For mid-market SRE teams, a flat per-user model with transparent add-ons typically provides better predictability than hybrid or usage-based models. Predictability enables accurate budget forecasting, and flat pricing removes the incentive distortions that usage-based models create.
| Requirement | What to evaluate | What good looks like |
|---|---|---|
| Compliance (SOC 2, GDPR) | SOC 2 Type II cert, SAML/SCIM, data retention, audit export | SOC 2 Type II certified, GDPR compliant, AES-256 encryption at rest, with audit-ready export |
| SRE operational (MTTR) | Slack-native workflow, slash commands, auto timeline capture | Full incident lifecycle in a single Slack-native interface via /inc commands for declare, assign, and resolve, with documented MTTR reduction benchmarks |
| AI capabilities | Incident response automation, post-mortem generation | Automated triage, root cause analysis, and post-mortem drafting without separate AI add-on fees |
| Support during incidents | Shared Slack channel, response time, bug fix SLA | Shared Slack channel support with contractually binding bug-fix SLAs, not email-only queues |
incident.io meets all four criteria on the Pro plan at $45 per user per month with on-call included.
"We kept trying to implement Incident Response processes but couldn't get people to leave Slack to use a new tool. [incident.io] lets us build a dynamic and powerful IR process in Slack which out team is already familiar with." - Charlie M. on G2
In a unified Slack-native stack, the workflow from alert to coordinated response should require zero manual steps: the monitoring alert fires, a dedicated incident channel is auto-created, the active on-call engineer is paged automatically, service context is pulled in from your service catalog, and timeline capture starts immediately. The on-call engineer declares severity and assigns a lead without leaving Slack. At resolution, the post-mortem drafts from the captured timeline, the status page updates, and your task tracker creates the follow-up tasks, all triggered by a single command.
This is the workflow incident.io delivers via /inc resolve commands, Investigations, and Scribe, coordinated end-to-end in Slack.

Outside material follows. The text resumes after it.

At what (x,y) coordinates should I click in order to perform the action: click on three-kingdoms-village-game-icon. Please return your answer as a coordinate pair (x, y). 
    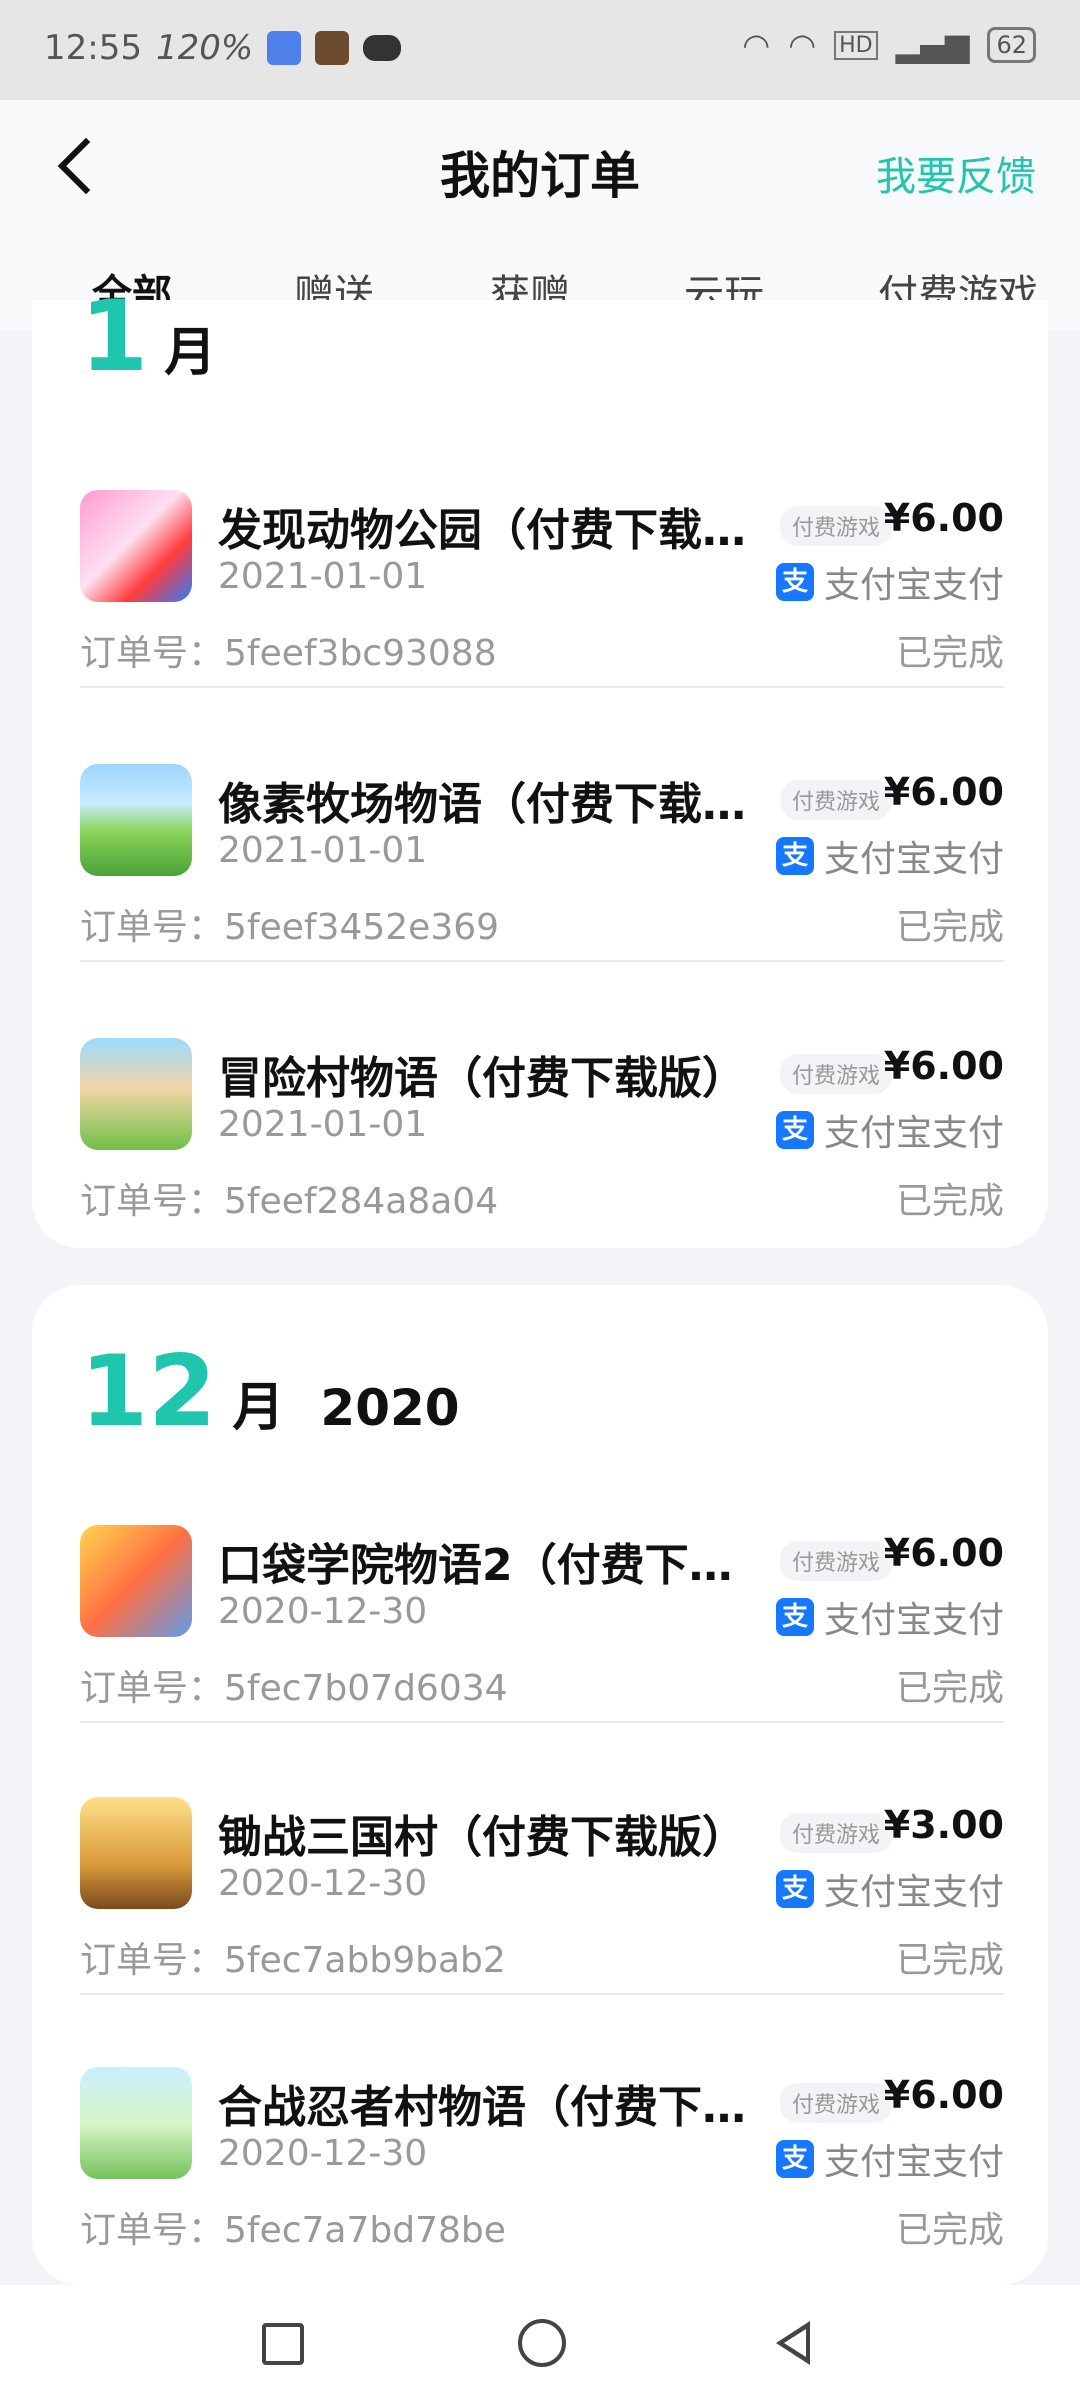
    Looking at the image, I should click on (136, 1853).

The right evaluation starts with the right questions. Book a demo to see exactly how we consolidate alerting, coordination, and timelines into one Slack-centric view.
Mean Time to Containment (MTTC): The average time it takes to fully isolate or mitigate a security incident or system failure after it has been detected. Teams often confuse MTTC with MTTR (Mean Time to Resolution), but containment and full resolution are distinct milestones.
Grey Time: The untracked pivot time between tasks: the gap between when a responder is paged and when they begin active troubleshooting. In fragmented tool stacks, grey time compounds because each context switch between tools adds overhead before active troubleshooting begins.
Data mining overruns: The unexpected forensic and manual review costs incurred after a security breach, when specialists must process large volumes of structured and unstructured data to identify which records and individuals were affected and determine regulatory notification obligations. The cost scales with data volume and complexity, and with multiple specialists engaged over days or weeks, these costs can escalate rapidly.
Incident retainer: A pre-paid fee paid to a vendor to guarantee availability and rapid response times from certified incident responders during a major outage or security breach. Retainer structures vary, so confirm any minimum usage or spend commitments before signing.